Exercise inputs Start Marker

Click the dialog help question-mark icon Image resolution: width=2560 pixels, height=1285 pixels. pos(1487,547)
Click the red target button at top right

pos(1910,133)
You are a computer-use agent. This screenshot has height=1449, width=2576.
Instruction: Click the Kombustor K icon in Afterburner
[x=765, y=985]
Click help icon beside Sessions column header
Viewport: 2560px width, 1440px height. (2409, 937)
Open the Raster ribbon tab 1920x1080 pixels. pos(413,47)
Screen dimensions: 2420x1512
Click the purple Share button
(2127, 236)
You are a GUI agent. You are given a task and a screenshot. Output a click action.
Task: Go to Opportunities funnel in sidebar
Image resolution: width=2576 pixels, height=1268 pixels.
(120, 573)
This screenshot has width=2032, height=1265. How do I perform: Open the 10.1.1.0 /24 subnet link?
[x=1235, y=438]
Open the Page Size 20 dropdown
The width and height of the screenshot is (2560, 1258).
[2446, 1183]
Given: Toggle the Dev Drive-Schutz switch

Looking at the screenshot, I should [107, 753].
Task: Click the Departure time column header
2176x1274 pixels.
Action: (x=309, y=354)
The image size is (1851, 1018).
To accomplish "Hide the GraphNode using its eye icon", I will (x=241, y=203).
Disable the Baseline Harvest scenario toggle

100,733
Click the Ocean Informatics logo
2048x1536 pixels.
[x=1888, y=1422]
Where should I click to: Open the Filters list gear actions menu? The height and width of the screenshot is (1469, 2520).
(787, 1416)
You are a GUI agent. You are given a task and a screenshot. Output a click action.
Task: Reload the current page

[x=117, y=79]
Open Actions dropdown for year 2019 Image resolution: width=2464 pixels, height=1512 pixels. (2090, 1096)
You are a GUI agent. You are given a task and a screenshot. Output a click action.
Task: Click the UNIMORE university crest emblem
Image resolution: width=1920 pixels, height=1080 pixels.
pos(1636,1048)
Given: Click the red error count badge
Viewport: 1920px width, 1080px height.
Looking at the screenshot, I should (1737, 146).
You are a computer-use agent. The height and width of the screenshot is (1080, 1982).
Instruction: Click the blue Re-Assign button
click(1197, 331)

Exercise inputs End Marker

Exercise objective:
What lines of the listing contain the word "computer"? Copy them all.

Task solution:
You are a computer-use agent. This screenshot has height=1449, width=2576.
You are a computer-use agent. The height and width of the screenshot is (1080, 1982).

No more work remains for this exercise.